E-Mail für dich: Das Karlgeheimnis und die Gefühle einer Autorin
jetzt habe ich deine eMail an mich einige Tage immer wieder gelesen und über meine Antwort nachgedacht. Da ist so vieles, das ich dazu schreiben möchte, dass ich kaum weiß, wo ich anfangen soll. Ich fange deshalb vorne an, bei meinem allerersten Roman.
Es sind jetzt exakt 10 Jahre, dass mein Roman für Kinder ab 10 "Holundermond" im Coppenrath Verlag erschienen ist. Holundermond war für mich damals mein absolutes Herzensbuch. Es war das Buch, dessen Geschichte ich einfach erzählen wollte, noch völlig unwissend, unbefangen, ich wollte einfach nur schreiben und diese Geschichte (hoffentlich) veröffentlichen. Von Anfang an habe ich mich dabei als Verlagsautorin gesehen, denn eins war mir klar: Ich bin keine Geschäftsfrau. Und auch keine Technikfrau. Ich habe keine Ahnung von Schriften, von Papier, von Covern, von Buchpreisen, auch nicht von Marketing und Vertrieb. Und ich wollte das auch alles gar nicht lernen müssen.
Ich bin Geschichtenerzählerin. Durch und durch. Ich finde Geschichten und ich möchte sie weiter erzählen. Ich schreibe Geschichten, um das Leben zu verstehen, um mein Leben zu verstehen. Und um Kindern vielleicht ein Stück weit zu helfen, ihr Leben zu verstehen. Oder um ihnen zumindest Mut zu machen, ihrem Leben zu begegnen.
Also war ich überglücklich, als ich einen "richtigen" Verlag gefunden hatte, der mein Buch herausbringen würde. Und ich hatte noch mehr Glück. Sehr viel Glück. Holundermond war mein erster Roman und erschien sogleich als Spitzentitel, war auf die Cover der Kataloge gedruckt, hing in riesigen Plakaten am Verlagsstand meines Verlages auf der Frankfurter Buchmesse. Gott, was war ich glücklich. Und stolz. Als ich das erste Buch in Händen hielt, tranken wir Sekt, meine Kinder, damals noch recht klein, fingen an, meine Einkaufszettel zu sammeln, weil sie glaubten, dass meine Handschrift eines Tages noch berühmt werden könnte :-)
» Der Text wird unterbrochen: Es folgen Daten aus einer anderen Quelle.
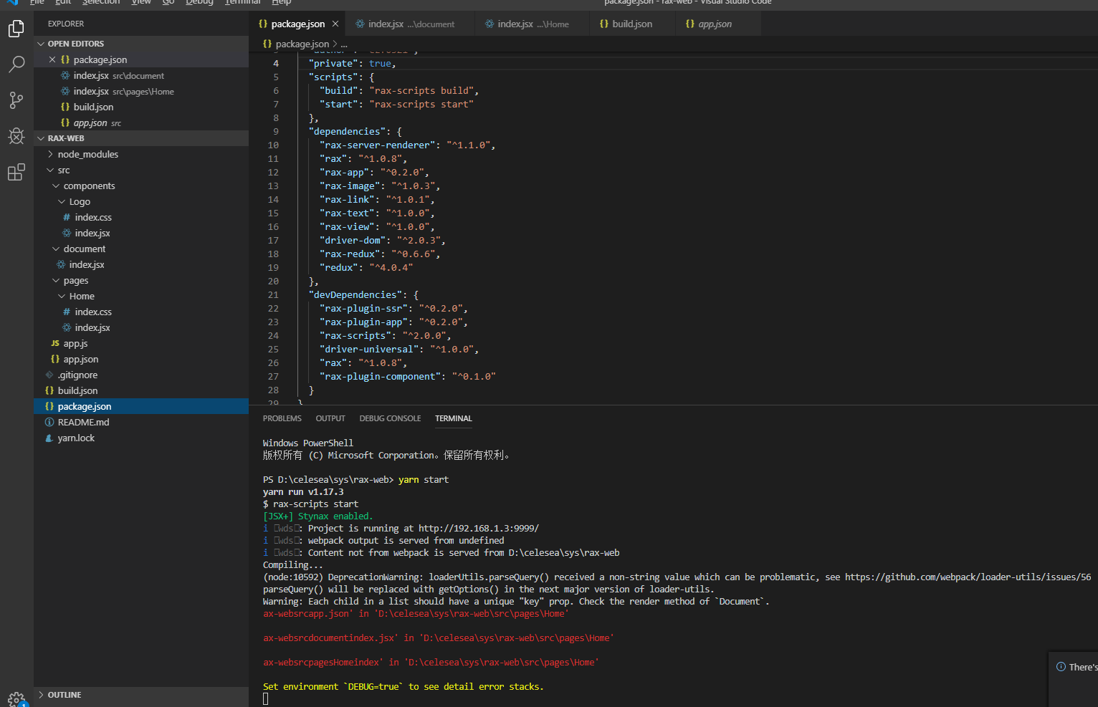
Task: Switch to the PROBLEMS panel
Action: pyautogui.click(x=282, y=418)
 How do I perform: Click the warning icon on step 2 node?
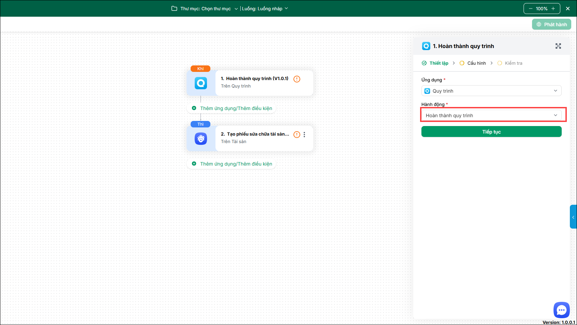pyautogui.click(x=297, y=135)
Ich habe nicht vom großen Ruhm geträumt. Das nicht. Aber ich wusste, ich habe das gefunden, das ich gut kann und womit ich zukünftig mein Geld verdienen möchte. Es war Andreas Steinhöfel, der mir in einem Gespräch dringend dazu riet, mir einen "Brotberuf" zu suchen. Der mir sagte, dass ich vom Schreiben nicht würde leben können. Schon gar nicht als alleinerziehende Mutter von 5 Kindern. Damals habe ich noch davon geträumt, dass das doch gehen müsste. Und habe den nächsten Roman geschrieben.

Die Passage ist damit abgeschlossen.